Rewrite the records as a numbered list, skipping blank lines. Start at the line containing "Click the red 射门 bar for China" and end with the line containing "Action: coord(38,20)".

╭─ Source material

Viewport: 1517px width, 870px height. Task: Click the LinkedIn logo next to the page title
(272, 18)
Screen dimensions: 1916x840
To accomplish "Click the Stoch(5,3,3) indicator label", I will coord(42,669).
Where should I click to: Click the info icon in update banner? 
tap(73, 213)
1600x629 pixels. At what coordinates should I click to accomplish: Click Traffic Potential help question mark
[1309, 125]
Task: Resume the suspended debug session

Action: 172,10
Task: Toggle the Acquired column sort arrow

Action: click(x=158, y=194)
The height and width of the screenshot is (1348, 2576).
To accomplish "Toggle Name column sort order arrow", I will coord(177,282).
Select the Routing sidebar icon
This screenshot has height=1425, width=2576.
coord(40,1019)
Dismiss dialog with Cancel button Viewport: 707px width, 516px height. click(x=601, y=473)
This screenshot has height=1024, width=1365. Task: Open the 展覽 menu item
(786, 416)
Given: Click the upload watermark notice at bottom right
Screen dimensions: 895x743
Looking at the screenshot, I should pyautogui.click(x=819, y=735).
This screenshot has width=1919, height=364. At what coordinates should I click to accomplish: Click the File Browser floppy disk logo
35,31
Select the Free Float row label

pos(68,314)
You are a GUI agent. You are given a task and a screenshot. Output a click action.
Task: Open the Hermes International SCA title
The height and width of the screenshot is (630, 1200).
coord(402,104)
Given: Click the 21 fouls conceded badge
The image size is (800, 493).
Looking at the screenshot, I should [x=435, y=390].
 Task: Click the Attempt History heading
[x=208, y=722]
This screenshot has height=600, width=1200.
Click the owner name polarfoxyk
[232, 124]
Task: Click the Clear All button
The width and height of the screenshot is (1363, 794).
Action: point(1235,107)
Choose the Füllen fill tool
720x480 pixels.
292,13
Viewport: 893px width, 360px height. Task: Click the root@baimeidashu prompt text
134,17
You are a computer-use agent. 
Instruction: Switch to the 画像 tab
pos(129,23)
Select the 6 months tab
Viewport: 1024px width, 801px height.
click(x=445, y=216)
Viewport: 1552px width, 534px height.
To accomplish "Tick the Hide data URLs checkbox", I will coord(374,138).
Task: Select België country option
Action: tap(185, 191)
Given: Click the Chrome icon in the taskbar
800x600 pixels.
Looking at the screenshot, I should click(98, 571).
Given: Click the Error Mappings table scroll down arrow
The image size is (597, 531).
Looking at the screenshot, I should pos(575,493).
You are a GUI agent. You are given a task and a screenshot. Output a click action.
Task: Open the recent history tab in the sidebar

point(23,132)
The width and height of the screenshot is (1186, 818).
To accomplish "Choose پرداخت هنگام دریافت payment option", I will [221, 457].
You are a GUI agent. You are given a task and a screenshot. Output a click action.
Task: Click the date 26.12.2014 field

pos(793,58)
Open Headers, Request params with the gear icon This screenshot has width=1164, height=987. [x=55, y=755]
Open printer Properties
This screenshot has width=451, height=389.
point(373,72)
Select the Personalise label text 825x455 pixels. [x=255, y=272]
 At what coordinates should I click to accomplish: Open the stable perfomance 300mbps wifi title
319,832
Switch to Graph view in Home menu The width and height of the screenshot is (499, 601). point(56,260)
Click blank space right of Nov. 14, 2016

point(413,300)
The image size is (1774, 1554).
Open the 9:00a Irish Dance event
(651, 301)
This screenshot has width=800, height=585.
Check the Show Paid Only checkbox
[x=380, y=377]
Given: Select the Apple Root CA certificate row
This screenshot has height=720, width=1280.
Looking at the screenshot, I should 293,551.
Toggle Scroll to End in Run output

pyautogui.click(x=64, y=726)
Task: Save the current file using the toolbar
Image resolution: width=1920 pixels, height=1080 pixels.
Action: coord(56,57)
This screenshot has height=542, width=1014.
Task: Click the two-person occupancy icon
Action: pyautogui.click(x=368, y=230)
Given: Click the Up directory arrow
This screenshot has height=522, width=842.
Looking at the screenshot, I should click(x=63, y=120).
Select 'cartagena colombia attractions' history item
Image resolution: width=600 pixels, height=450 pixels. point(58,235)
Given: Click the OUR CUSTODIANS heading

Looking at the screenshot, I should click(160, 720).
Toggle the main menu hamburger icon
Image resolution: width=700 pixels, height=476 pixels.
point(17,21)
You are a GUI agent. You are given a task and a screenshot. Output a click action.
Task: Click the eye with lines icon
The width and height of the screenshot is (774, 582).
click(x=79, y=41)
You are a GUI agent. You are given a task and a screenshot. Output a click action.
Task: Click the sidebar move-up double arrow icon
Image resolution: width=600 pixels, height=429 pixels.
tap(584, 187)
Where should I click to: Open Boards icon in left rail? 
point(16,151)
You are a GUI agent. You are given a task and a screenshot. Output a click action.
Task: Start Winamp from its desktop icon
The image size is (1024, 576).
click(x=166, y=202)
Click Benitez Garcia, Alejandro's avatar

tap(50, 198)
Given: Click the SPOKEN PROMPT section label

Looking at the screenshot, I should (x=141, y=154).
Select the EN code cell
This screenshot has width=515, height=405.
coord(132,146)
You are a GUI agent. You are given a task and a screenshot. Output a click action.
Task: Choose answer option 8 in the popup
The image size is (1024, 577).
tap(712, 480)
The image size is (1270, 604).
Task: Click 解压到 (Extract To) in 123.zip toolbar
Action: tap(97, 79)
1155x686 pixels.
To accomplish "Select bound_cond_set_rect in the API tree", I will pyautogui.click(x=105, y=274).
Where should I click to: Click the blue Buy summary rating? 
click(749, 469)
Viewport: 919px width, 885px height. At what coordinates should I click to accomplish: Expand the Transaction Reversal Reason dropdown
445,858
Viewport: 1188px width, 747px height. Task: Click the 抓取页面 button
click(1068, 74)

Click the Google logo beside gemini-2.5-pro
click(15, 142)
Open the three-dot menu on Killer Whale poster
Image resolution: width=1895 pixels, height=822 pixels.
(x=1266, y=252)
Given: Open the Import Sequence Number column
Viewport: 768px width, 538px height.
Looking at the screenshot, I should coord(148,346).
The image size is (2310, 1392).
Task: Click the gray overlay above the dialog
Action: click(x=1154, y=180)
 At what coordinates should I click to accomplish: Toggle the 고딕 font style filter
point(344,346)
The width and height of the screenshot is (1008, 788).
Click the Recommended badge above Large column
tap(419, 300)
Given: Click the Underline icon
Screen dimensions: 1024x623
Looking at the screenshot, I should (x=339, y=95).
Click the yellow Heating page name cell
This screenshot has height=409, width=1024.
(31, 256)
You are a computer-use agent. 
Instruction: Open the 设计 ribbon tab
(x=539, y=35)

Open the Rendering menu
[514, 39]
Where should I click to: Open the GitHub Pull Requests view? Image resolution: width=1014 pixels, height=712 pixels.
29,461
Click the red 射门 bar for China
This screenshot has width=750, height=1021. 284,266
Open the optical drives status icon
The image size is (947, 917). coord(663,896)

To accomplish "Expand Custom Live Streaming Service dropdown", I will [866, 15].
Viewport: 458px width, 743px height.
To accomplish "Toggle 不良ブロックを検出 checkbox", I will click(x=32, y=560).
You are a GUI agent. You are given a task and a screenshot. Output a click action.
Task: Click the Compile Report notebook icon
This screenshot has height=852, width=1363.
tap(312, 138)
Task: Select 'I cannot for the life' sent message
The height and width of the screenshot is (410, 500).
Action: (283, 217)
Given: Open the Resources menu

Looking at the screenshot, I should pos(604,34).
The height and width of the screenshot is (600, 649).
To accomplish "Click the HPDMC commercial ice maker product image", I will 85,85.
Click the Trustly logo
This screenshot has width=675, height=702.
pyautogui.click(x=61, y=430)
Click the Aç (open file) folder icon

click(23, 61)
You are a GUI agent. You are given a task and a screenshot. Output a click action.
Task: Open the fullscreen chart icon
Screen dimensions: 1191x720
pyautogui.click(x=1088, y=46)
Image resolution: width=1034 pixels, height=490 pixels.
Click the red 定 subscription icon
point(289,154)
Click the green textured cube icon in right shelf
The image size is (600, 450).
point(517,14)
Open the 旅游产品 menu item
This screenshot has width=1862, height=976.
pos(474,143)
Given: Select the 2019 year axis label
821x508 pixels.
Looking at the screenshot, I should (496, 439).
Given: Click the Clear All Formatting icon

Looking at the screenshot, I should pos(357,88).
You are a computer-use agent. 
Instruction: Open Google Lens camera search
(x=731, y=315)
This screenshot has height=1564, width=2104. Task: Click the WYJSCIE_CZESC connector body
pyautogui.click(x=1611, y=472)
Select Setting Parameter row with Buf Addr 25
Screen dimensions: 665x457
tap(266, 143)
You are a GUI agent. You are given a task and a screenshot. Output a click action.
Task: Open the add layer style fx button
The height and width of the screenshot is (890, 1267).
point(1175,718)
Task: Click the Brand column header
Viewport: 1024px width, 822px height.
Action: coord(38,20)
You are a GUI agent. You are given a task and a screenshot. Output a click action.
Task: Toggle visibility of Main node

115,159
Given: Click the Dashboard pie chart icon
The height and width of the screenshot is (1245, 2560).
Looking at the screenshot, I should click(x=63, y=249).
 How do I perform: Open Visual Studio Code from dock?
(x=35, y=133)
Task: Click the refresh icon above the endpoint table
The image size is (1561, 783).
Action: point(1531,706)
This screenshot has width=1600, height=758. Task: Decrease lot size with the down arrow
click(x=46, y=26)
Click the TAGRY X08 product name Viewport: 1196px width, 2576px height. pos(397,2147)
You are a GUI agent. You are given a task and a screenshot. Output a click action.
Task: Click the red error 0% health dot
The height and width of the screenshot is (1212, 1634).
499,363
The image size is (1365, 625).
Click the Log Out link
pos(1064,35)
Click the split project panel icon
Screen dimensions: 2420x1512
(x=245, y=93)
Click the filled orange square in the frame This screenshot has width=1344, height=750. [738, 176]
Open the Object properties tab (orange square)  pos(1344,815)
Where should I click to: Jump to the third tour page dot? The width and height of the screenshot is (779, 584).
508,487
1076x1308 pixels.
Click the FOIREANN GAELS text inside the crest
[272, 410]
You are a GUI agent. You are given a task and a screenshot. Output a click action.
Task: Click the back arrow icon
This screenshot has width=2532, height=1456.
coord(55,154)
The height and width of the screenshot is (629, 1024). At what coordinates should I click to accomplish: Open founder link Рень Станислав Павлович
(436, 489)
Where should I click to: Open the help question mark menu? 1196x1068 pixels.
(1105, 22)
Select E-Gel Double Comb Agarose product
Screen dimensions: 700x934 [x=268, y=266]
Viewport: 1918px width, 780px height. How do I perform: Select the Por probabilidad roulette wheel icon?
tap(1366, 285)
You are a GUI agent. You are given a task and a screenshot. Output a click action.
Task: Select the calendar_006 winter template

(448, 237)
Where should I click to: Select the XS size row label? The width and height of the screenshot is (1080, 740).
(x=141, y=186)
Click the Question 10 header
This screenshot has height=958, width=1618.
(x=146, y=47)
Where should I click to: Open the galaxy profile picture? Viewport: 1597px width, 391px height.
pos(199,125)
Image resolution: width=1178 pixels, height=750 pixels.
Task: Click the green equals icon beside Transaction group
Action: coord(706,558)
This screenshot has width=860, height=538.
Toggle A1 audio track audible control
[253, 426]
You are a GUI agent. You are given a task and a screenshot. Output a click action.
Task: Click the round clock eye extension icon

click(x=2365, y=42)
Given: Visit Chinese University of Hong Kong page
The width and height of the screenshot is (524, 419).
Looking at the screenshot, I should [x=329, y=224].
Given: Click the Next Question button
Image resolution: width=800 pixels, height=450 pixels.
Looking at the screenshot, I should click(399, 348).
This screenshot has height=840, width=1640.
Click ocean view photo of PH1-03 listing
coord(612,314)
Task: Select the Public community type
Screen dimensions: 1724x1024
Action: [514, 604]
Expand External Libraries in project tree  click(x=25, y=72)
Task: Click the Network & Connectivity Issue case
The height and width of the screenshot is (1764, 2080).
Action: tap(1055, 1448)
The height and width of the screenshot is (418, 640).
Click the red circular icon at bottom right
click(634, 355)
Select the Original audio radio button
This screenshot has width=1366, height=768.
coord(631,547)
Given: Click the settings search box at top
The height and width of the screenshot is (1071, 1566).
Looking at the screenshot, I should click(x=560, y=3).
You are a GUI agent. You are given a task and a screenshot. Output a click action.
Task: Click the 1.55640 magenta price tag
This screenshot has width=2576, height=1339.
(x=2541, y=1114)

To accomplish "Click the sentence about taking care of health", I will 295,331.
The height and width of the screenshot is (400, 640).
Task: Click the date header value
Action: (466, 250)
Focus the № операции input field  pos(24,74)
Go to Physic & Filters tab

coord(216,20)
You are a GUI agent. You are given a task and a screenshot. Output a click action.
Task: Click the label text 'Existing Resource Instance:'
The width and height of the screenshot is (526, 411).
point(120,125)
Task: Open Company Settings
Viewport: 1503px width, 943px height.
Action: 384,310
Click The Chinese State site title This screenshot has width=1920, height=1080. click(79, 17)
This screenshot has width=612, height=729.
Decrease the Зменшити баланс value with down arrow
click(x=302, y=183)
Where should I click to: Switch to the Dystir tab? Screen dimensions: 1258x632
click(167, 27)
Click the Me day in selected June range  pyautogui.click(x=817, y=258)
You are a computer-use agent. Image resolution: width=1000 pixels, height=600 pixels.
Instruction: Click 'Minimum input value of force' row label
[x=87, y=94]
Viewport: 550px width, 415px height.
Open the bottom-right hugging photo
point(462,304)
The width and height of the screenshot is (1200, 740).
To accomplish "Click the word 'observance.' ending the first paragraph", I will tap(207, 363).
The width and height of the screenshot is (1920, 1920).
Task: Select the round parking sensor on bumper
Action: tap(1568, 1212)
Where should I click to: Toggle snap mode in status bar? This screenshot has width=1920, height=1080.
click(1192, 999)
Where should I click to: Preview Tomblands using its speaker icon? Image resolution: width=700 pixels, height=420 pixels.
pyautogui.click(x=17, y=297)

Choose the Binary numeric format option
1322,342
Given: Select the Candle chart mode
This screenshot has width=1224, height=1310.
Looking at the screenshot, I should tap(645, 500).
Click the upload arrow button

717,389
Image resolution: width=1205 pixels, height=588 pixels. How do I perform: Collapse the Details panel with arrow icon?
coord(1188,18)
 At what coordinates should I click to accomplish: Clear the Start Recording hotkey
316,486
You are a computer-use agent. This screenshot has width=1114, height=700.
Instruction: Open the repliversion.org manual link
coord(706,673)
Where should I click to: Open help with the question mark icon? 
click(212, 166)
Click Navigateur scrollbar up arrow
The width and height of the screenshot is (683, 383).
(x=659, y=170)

╰─

▸ **Expected answer**
1. Click the red 射门 bar for China
2. This screenshot has width=750, height=1021. 284,266
3. Open the optical drives status icon
4. The image size is (947, 917). coord(663,896)
5. To accomplish "Expand Custom Live Streaming Service dropdown", I will [866, 15].
6. Viewport: 458px width, 743px height.
7. To accomplish "Toggle 不良ブロックを検出 checkbox", I will click(x=32, y=560).
8. You are a GUI agent. You are given a task and a screenshot. Output a click action.
9. Task: Click the Compile Report notebook icon
10. This screenshot has height=852, width=1363.
11. tap(312, 138)
12. Task: Select 'I cannot for the life' sent message
13. The height and width of the screenshot is (410, 500).
14. Action: (283, 217)
15. Given: Open the Resources menu
16. Looking at the screenshot, I should pos(604,34).
17. The height and width of the screenshot is (600, 649).
18. To accomplish "Click the HPDMC commercial ice maker product image", I will 85,85.
19. Click the Trustly logo
20. This screenshot has width=675, height=702.
21. pyautogui.click(x=61, y=430)
22. Click the Aç (open file) folder icon
23. click(23, 61)
24. You are a GUI agent. You are given a task and a screenshot. Output a click action.
25. Task: Open the fullscreen chart icon
26. Screen dimensions: 1191x720
27. pyautogui.click(x=1088, y=46)
28. Image resolution: width=1034 pixels, height=490 pixels.
29. Click the red 定 subscription icon
30. point(289,154)
31. Click the green textured cube icon in right shelf
32. The image size is (600, 450).
33. point(517,14)
34. Open the 旅游产品 menu item
35. This screenshot has width=1862, height=976.
36. pos(474,143)
37. Given: Select the 2019 year axis label
38. 821x508 pixels.
39. Looking at the screenshot, I should (496, 439).
40. Given: Click the Clear All Formatting icon
41. Looking at the screenshot, I should pos(357,88).
42. You are a computer-use agent. 
43. Instruction: Open Google Lens camera search
44. (x=731, y=315)
45. This screenshot has height=1564, width=2104. Task: Click the WYJSCIE_CZESC connector body
46. pyautogui.click(x=1611, y=472)
47. Select Setting Parameter row with Buf Addr 25
48. Screen dimensions: 665x457
49. tap(266, 143)
50. You are a GUI agent. You are given a task and a screenshot. Output a click action.
51. Task: Open the add layer style fx button
52. The height and width of the screenshot is (890, 1267).
53. point(1175,718)
54. Task: Click the Brand column header
55. Viewport: 1024px width, 822px height.
56. Action: coord(38,20)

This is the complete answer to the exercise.